Matt asks: “…is it actually the right time to be seeking leverage or playing it safe?”
Leverage (finance)
From Wikipedia, the free encyclopedia
In finance, leverage (or gearing) is using given resources in such a way that the potential positive or negative outcome is magnified. It generally refers to using borrowed funds, or debt, so as to attempt to increase the returns to equity.
I think that it’s always smart to be seeking leverage, but only using it in a way that’s safe. Easy enough answer, right?
History teaches us that investment risks are not so much about losing your asset as much as they are about the asset being devalued at the time that you need to access your equity.

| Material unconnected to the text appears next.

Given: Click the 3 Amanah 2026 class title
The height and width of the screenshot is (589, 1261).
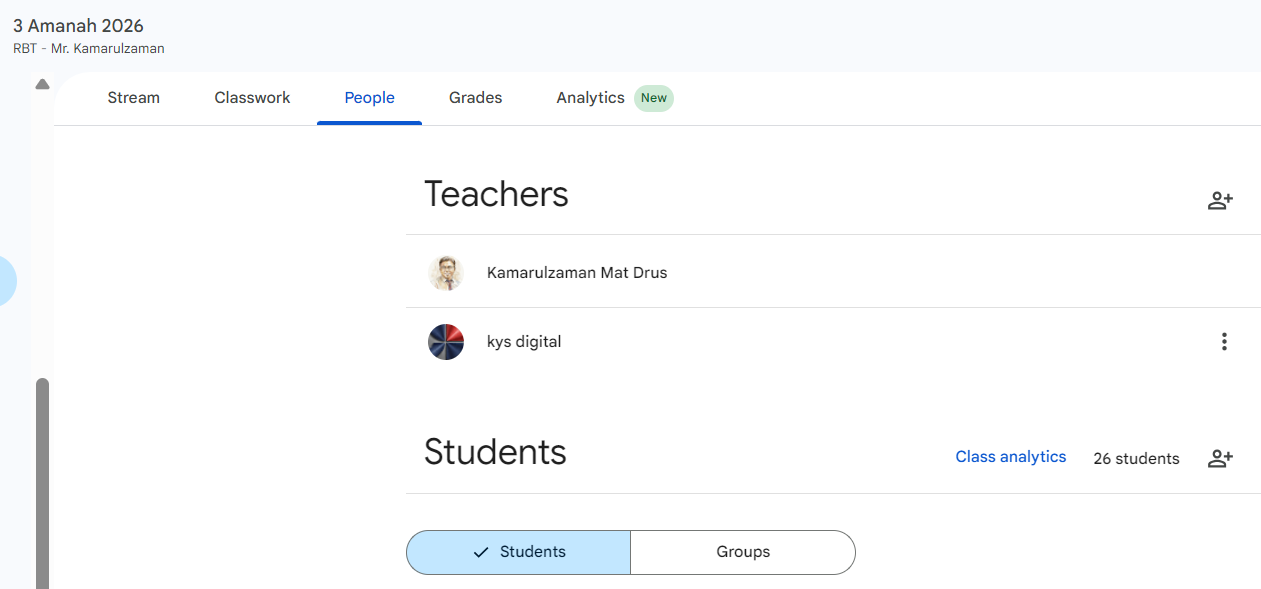Looking at the screenshot, I should (78, 25).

Many soon-to-be-former homeowners are learning this lesson the hard way right now, having used too little leverage in a bubble market under unfavorable financing conditions. But there are many others, myself included (I would like to think…), who used leverage in the same market, but have done so with better risk mitigation.
Let’s look at 2 cases:
1. 0% - 5% down, 3/1 adjustable rate mortgage: Fast forward to today, and you’ll see that the home has lost 10% of it’s value in the last three years, there’s a balloon payment due or the interest rate on the mortgage is rising beyond their ability to make the monthly payments. These people are upside-down on their mortgages now, they owe more than the house is worth, and barring an act of Congress (which apparently isn’t all that far fetched…) will be in for a world of hurt very soon. Strike 1: Negative Equity, Strike 2: Can’t afford the resetting mortgage. Either of these problems could likely have been overcome on their own, but the combination of them is the real killer.
2. 10% - 20% down, 30 year fixed mortgage: Fast forward to today, and you’ll find that even with a 10% market decline, this homeowner can still sell his house and afford to pay back the mortgage. However he has no reason to sell the house, because he bought for the long term, and he knows that he can afford to keep making the payments because those payments won’t be changing.
The lessons to be learned here are: 1. Be sure that you can afford to keep feeding an alligator until you have positive equity and 2. Be sure that the timescale of the investment matches the calendar date for when you need the money.